As Goro entered primary school, Miyazaki grew busier. Even in the 1970s, he was working mammoth stints on Heidi, 3,000 Leagues in Search of Mother and Future Boy Conan. His home time with Goro shrank more and more, as Hayao himself admits on screen. “I owe that little boy an apology.” But, the doc says, there was one way young Goro could “communicate” with his father – by watching his anime. Goro became a massive fan of his dad’s work, even as it took Hayao from him, and stole Goro’s identity too.

“People would always say, Oh, you’re Mr. Miyazaki’s son,” Goro remembers on the documentary. “It was they like they looked me past me to my father. I really hated that.” It’s such a perfect psycho-drama that one can’t help but suspect it. I was reminded of the British film Goodbye Christopher Robin, where a little boy is swallowed up by the globally-beloved fictions created – for him! – by his dad.

What’s especially weird is how this narrative was not just permitted but promoted by Ghibli itself. While Goro was making Tales from Earthsea, he wrote a personal blog on the studio’s site. It’s still available today, in Japanese and in an unofficial translation on Nausicaa.net. In one entry, posted soon before Earthsea’s Japanese release, Goro says Hayao scored full marks as a director, zero as a father.

Interviewing Goro at Venice, I brought up Earthsea’s prelude, in which the boy prince Arren rushes up at his father (who’s depicted as a respected and virtuous king), and stabs him to death. Of course, it was impossible not to ask if the scene – which resembles nothing in the Earthsea books by Ursula Le Guin – reflected Goro’s feelings about his father. Goro’s reply was memorable. “I do not have much relationship with my father; because of that, I have never felt like killing him.”

At this time, Ghibli was esteemed worldwide. It would be one thing if Goro had fallen out with the studio and was speaking in a personal capacity about his discontents. Instead, Ghibli was giving the public ringside seats to a family brawl, involving Japan’s most beloved patriarch having his face scratched by an undutiful son. Just in terms of brand management, it’s boggling.

Surely Ghibli should have been trying to spin a heartwarming story: Hayao as a proud white-haired dad, waving Goro off to Ghibli with a hearty “Ganbatte!” Or at least Ghibli could have given any messy infighting as little attention as possible. It would have made sense if the studio had buried Earthsea in a minimally-promoted release. Instead, foreign hacks like me were interviewing Goro at the Venice Film Festival!

I’ve heard it suggested that the whole dispute was partly or fabricated. It wouldn’t be the first time a film studio had promoted a tasteless parent-child story. But it’s surely not credible the hoax would be spun out so long and pointlessly. The 10 Years documentary was shot years after Earthsea’s release.

Conversely, perhaps Ghibli and specifically Suzuki had an extreme faith that there’s no bad publicity. I remember my surprise that the official, studio-sanctioned Spirited Away “Roman Album” book had an interview with supervising animator Masashi Ando (future co-director of The Deer King), explaining at length why he completely disagreed with Hayao’s portrayal of the heroine Chihiro. Today, you could bring up Ghibli’s recent, arguably reckless decision to not release any trailers for How Do You Live?, nor any details about its story and characters.

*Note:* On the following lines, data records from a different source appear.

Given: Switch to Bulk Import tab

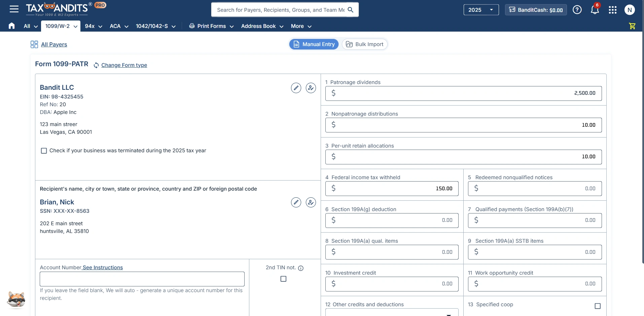Looking at the screenshot, I should tap(365, 44).
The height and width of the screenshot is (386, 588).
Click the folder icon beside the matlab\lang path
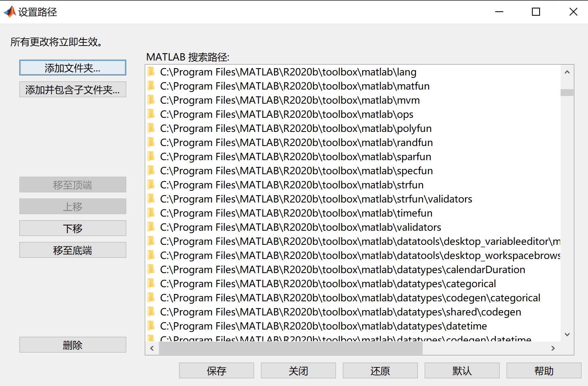(151, 72)
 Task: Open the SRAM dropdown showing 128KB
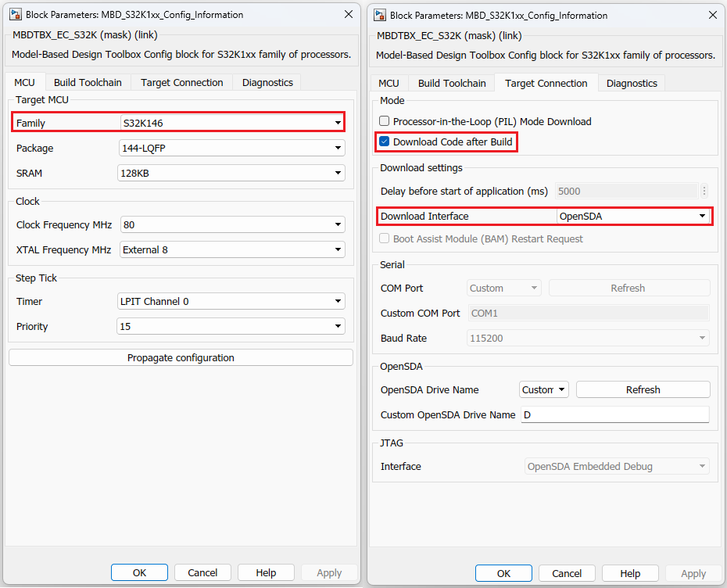(338, 173)
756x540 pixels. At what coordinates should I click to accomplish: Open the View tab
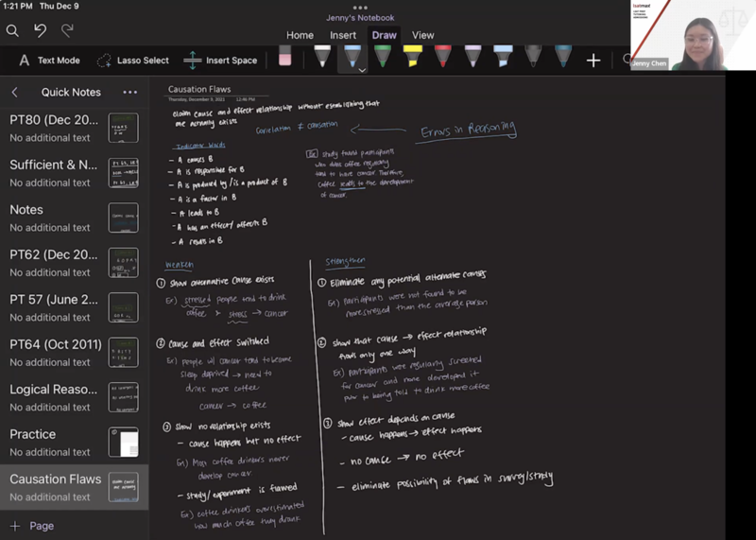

Contra false fan claims, Tales from Earthsea was no flop; it made nearly $70 million in Japan. But it was widely panned, “winning” two Japanese critics’ awards for Worst Film and Worst Director. Not everyone hated it. Toshio Suzuki claims in his book Mixing Work With Pleasure that the director Shunji Iwai (The Case of Hana and Alice) “raved” about it. In Britain, the critic Mark Kermode called it “a beautifully realised, full-blooded tale.”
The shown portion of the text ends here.